Exercise goal: Leave the pictures out, and repeat exactly each line from the one that holds "This screenshot has width=1003, height=1204." through the final line of the entries below.

The data:

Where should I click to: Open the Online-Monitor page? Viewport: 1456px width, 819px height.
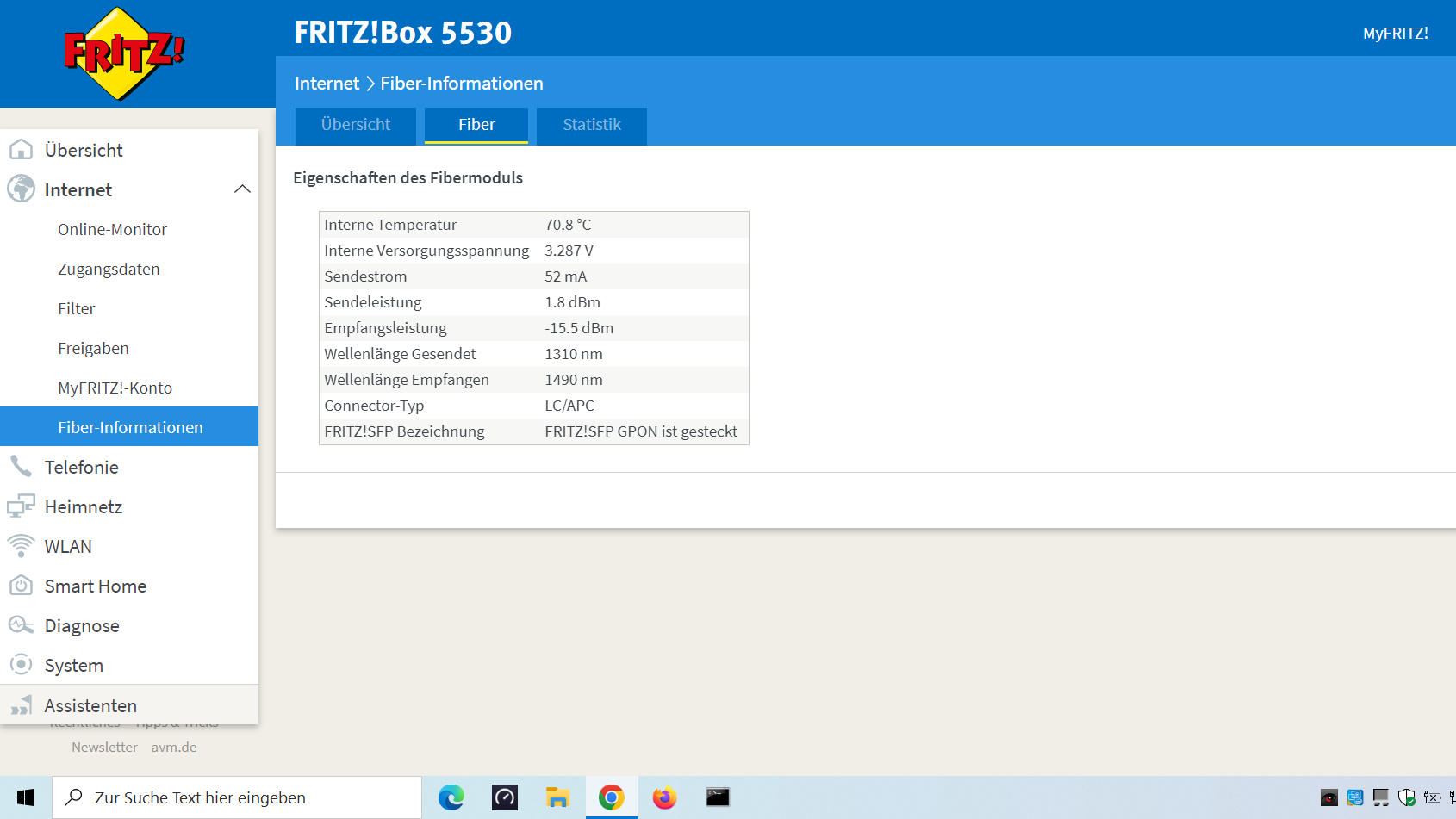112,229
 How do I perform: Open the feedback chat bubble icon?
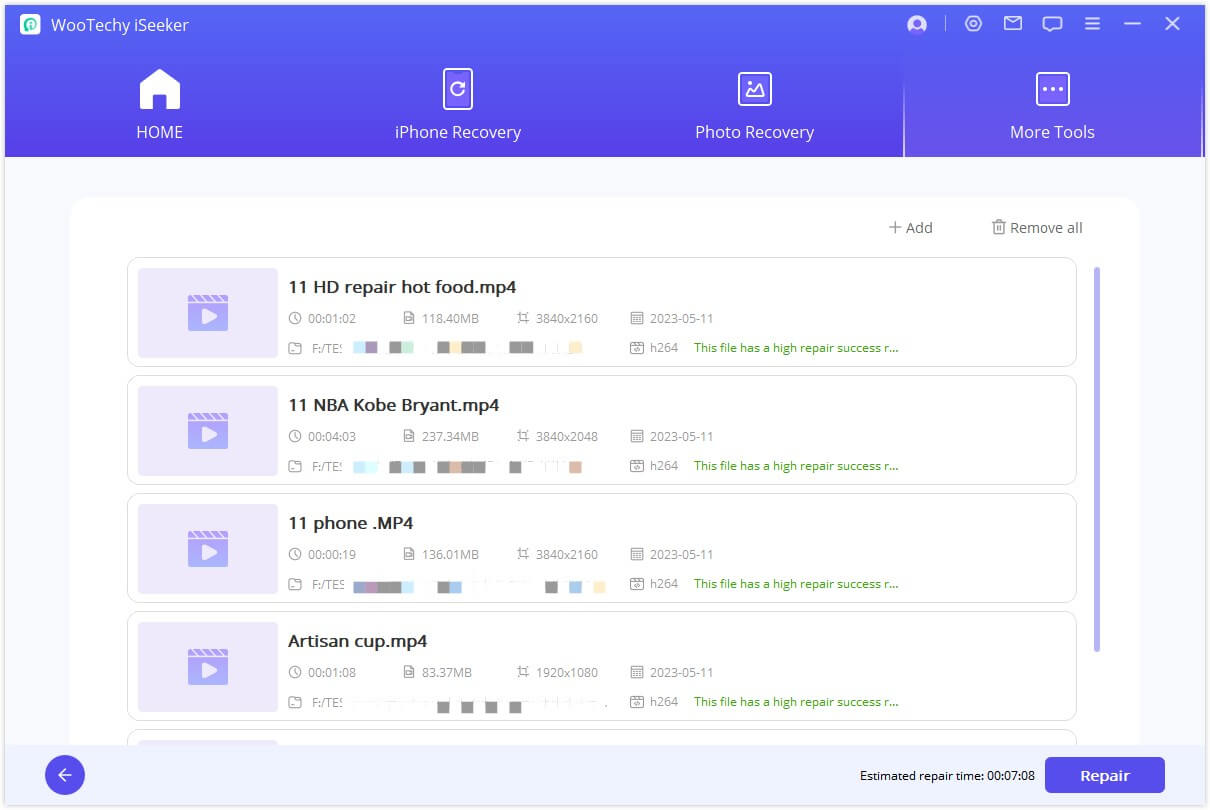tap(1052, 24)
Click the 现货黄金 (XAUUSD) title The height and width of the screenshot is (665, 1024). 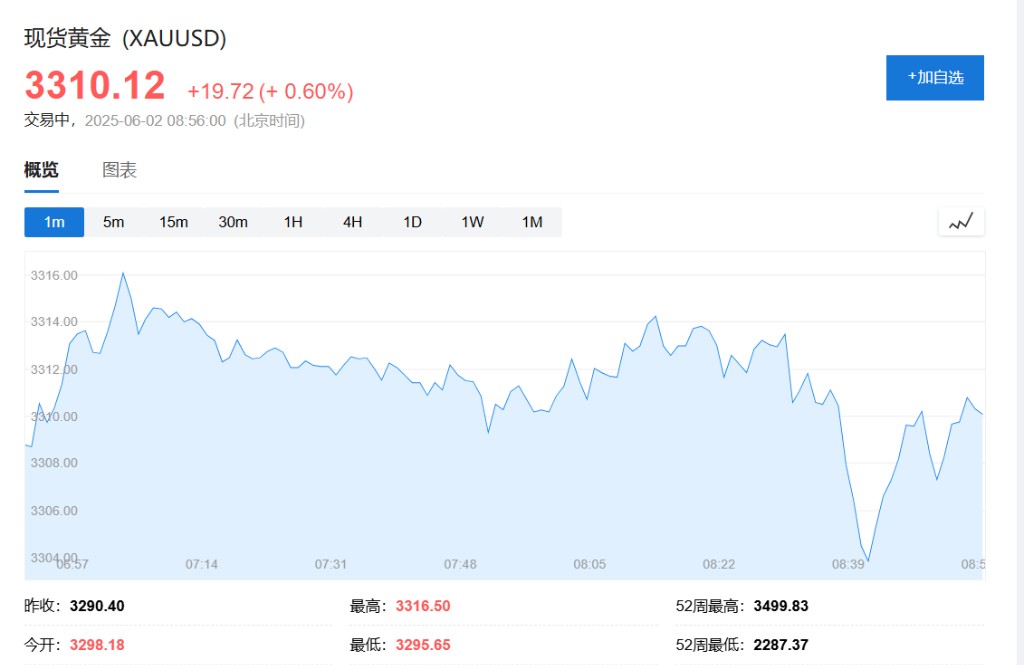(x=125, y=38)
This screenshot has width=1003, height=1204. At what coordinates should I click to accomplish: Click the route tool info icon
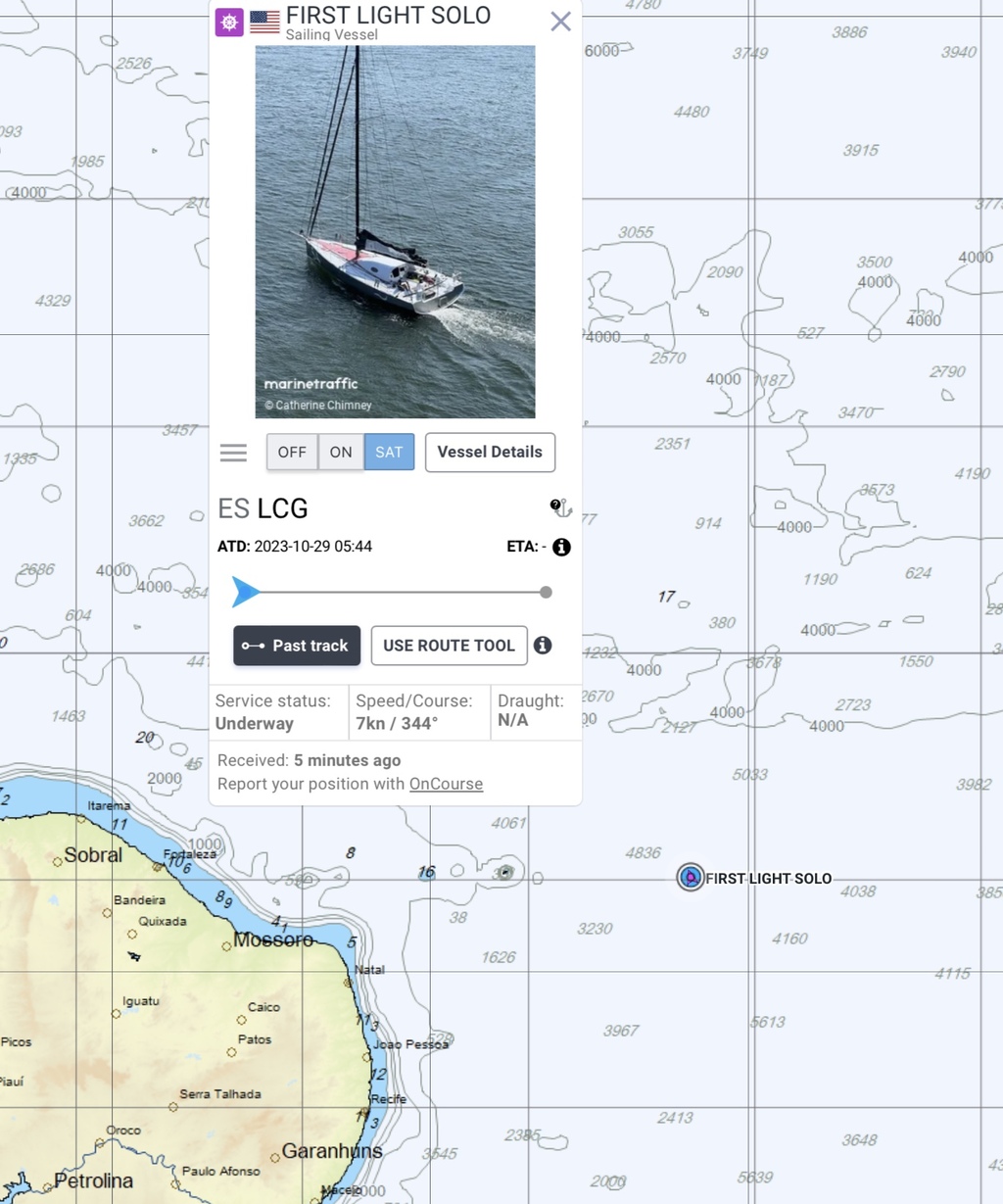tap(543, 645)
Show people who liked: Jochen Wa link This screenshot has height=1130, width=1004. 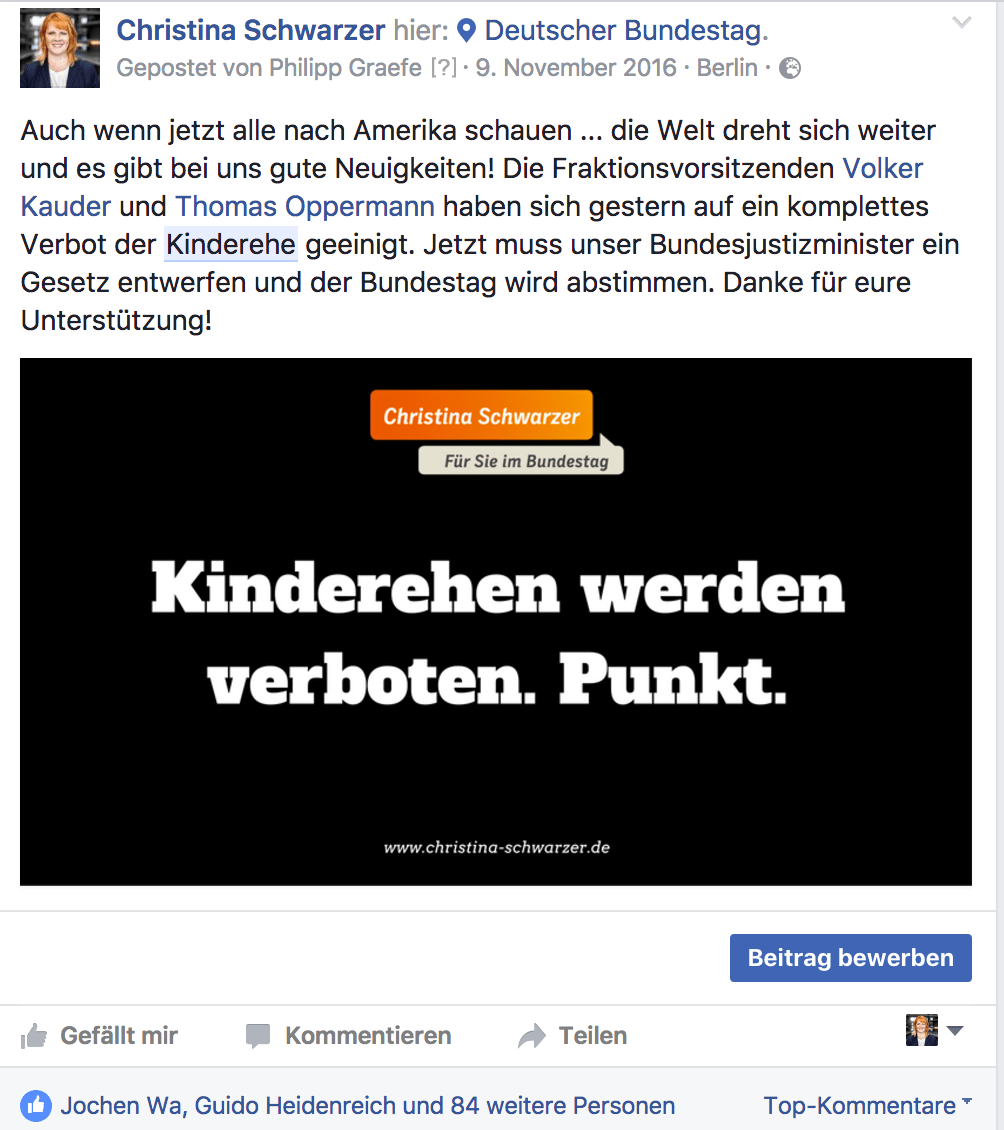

Response area:
This screenshot has width=1003, height=1204. At what coordinates should I click to accomplish: Click the route tool info icon
tap(543, 645)
Show people who liked: Jochen Wa link This screenshot has height=1130, width=1004. 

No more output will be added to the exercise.